Http / https not reachable!?

https

#1

Hey,

I switched to cloudflare, everything looks right, the domain “fiduciashop.de” points to right nameservers of cloudflare, in cloudflare I have also correct “A” entry for the server where is it hosted, but everywhere its writing no connection to http/https.

If I modify my hosts file local and point the domain above to the same IP, it is working without problems…

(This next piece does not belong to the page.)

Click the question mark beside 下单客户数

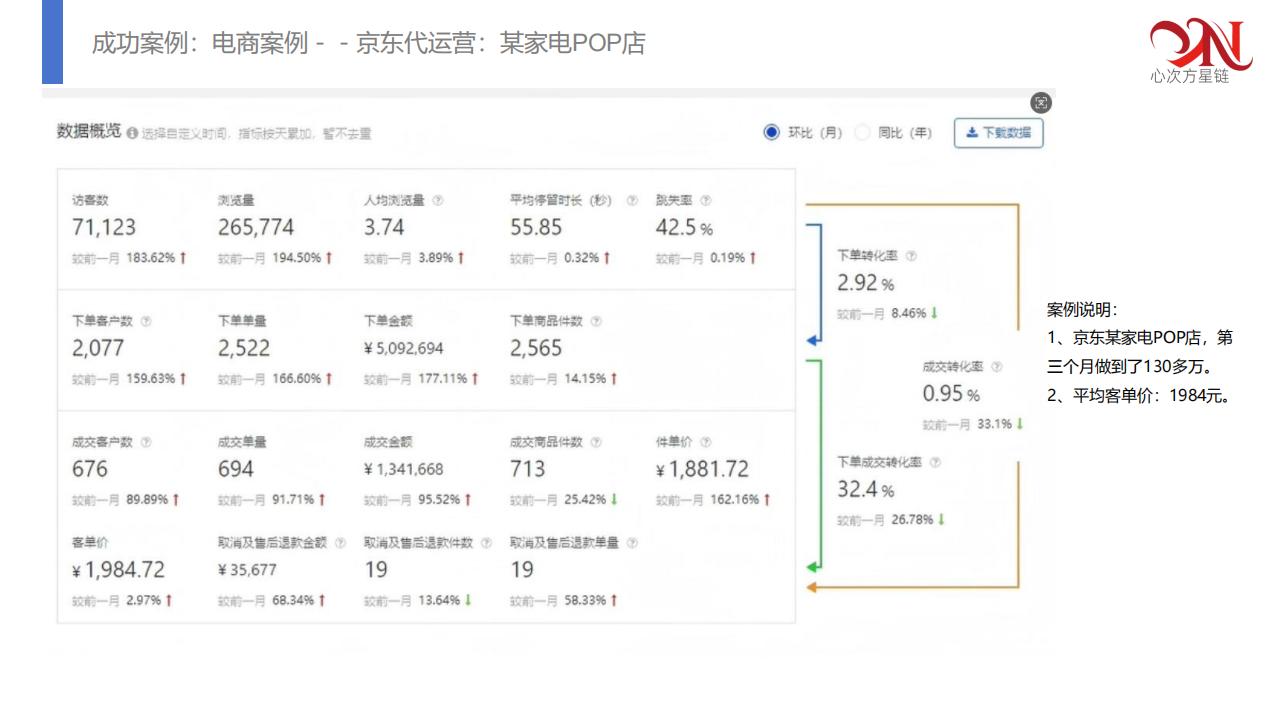point(146,321)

I have no idea what to do? Somebody have an idea for me?

best wishes


#2

https://www actually works, only your naked domain does not work as your certificate is explicitly for www and HTTP does not work at all as you only have HTTPS enabled.

The other question is if you want to tunnel requests through Cloudflare or not. Right now you dont, as your DNS records are set to :grey: instead of :orange:. Thats would not necessarily fix your TLS issues though and tunnelling is not a necessity either.


#3

If I check through : https://downforeveryoneorjustme.com/ , it shows its down. I renew certificate now for with www and non-www … on my browser its working but on other machines not. Its really confusing.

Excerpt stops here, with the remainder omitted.